Manrique, por supuesto, admite que el atentado le cambió la vida, pero recuerda otro momento clave, que, asegura, casi casi fue más importante en el rumbo que tomó su vida. Fue en junio de 1989, cuando se juzgó a los dos primeros etarras por el atentado, Josefa Ernaga y Domingo Troitiño. «Ni siquiera nos avisaron. Me enteré por la prensa. Y allí me planté. ¡Vaya mierda de juicio! ¡Vaya pantomima! ¡Vaya farsa! ¡No hubo víctimas para contar lo que habíamos vivido y lo que seguíamos viviendo!». Fue entonces cuando comenzó su particular cruzada con los supervivientes.

Su hijo, el biológico, Joel Manrique, tenía tres años cuando el atentado le «cambio la vida». También tiene una guerra en contra del «olvido». «Una cosa es tender puentes para acabar con ETA y otra es que se pueda olvidar», denuncia. Xavi Valls lleva el nombre de su padre, un famoso arquitecto catalán que murió en el atentado con 49 años. Tenía 9 años cuando todo sucedió y ha tardado más de 20 en poder hablar sin eufemismos de la muerte de su progenitor. «Me ha costado mucho decir que a mi padre lo mataron. A principio me limitaba a decir mi padre murió en Hipercor». «¿Perdón a los asesinos?. No necesito perdonar».

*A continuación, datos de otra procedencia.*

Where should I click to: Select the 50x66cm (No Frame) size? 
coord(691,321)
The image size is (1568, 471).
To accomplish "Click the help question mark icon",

Veintiún muertos y 45 heridos en la masacre

m. s. p.

La banda terrorista explosionó un coche bomba en el aparcamiento del centro comercial

El comando Barcelona sabía que no era un coche bomba más. Que la potente mezcla con la que habían cebado aquel Ford Sierra (30 kilos de amonal, cien litros de gasolina y grandes cantidades pegamento y escamas de jabón) iba a tener los efectos del napalm. Que aquel artefacto, explosionado en un lugar cerrado como era la primera planta del aparcamiento de Hipercor, iba a desatar una tormenta de fuego y sustancias hirvientes que haría que la temperatura subiera a cerca de 3.000 grados, derritiendo a todo el que estuviera cerca. Así fue. La onda expansiva rompió el techo de aparcamiento y extendió por los pasillos del centro su ola calcinadora. Quince personas murieron aquel 19 de junio de 1987 quemadas vivas o asfixiadas. Seis más, los días sucesivos. Cuatro menores fueron asesinados. 45 personas resultaron heridas, muchas de ellas con gravísimas lesiones y quemaduras.